▶ [EXERCISE] Nothing but the lines from the one containing "Expand the デフォルト設定 preset dropdown" through the one containing "1024x518 pixels.", both included, should be given again, each exactly as written below.

▶ [RECORDS SHOWN]

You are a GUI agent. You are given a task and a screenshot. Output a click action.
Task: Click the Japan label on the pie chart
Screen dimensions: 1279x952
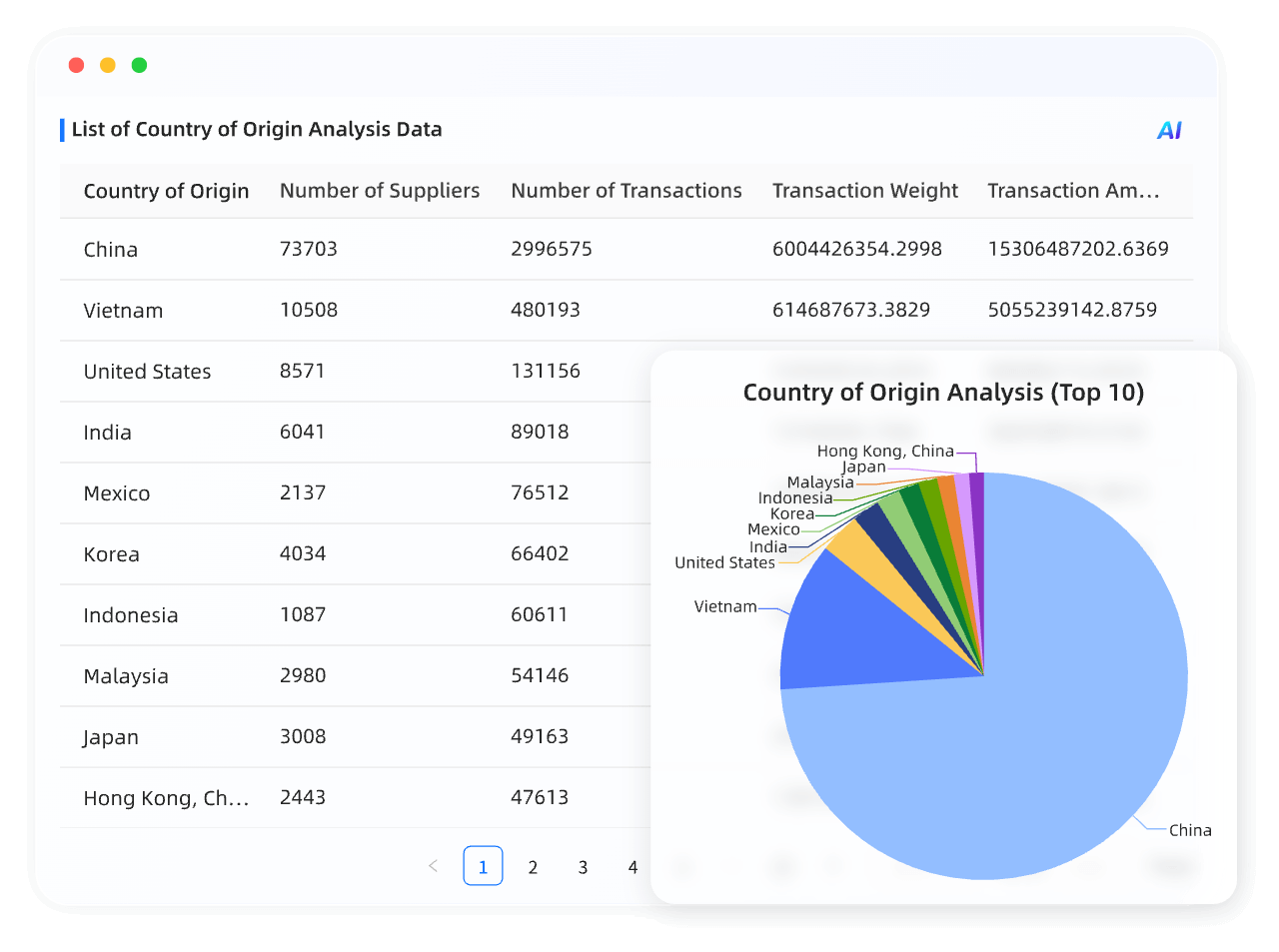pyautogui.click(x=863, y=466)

* * *

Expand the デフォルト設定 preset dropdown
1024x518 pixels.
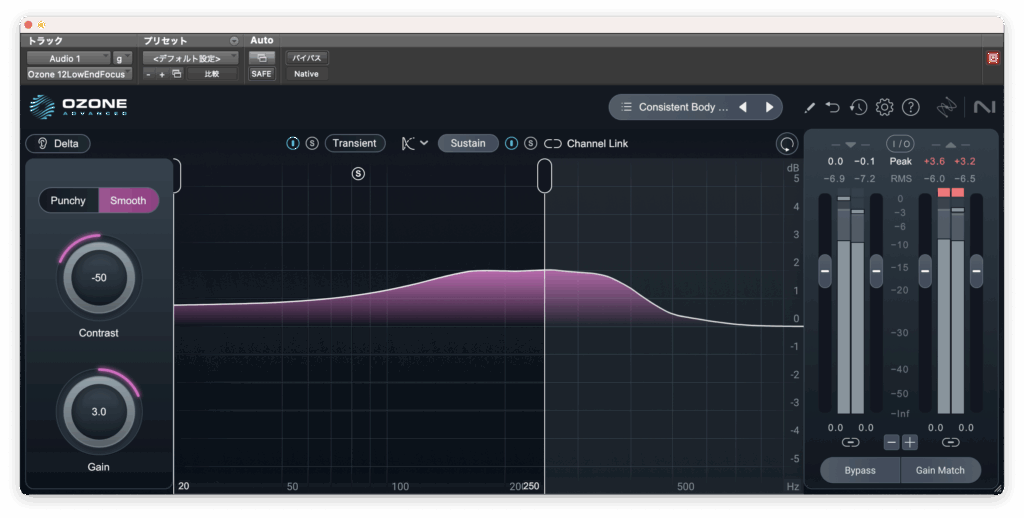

---

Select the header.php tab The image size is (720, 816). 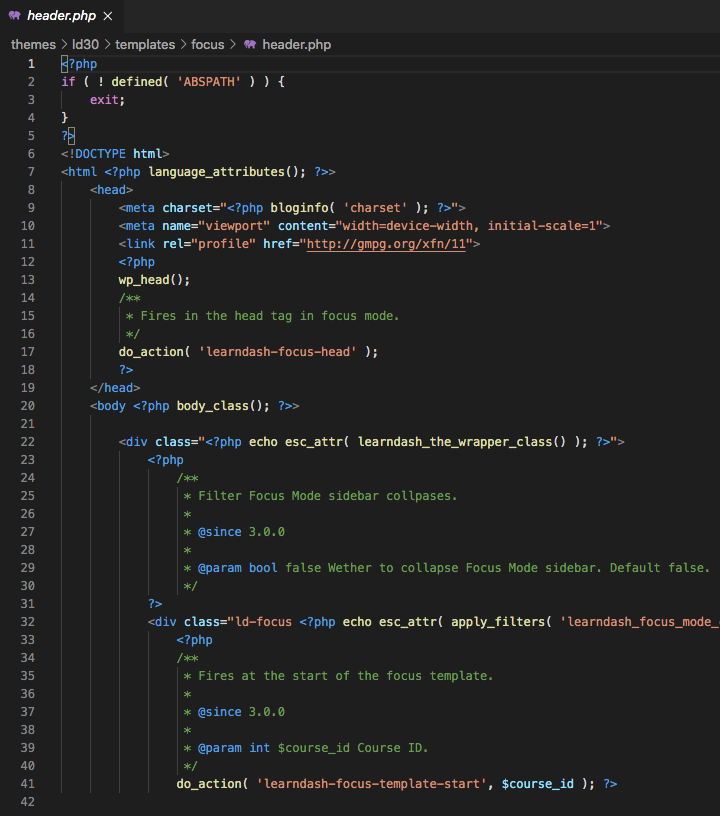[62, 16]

▶ [ANSWER BOX]
Expand the デフォルト設定 preset dropdown
1024x518 pixels.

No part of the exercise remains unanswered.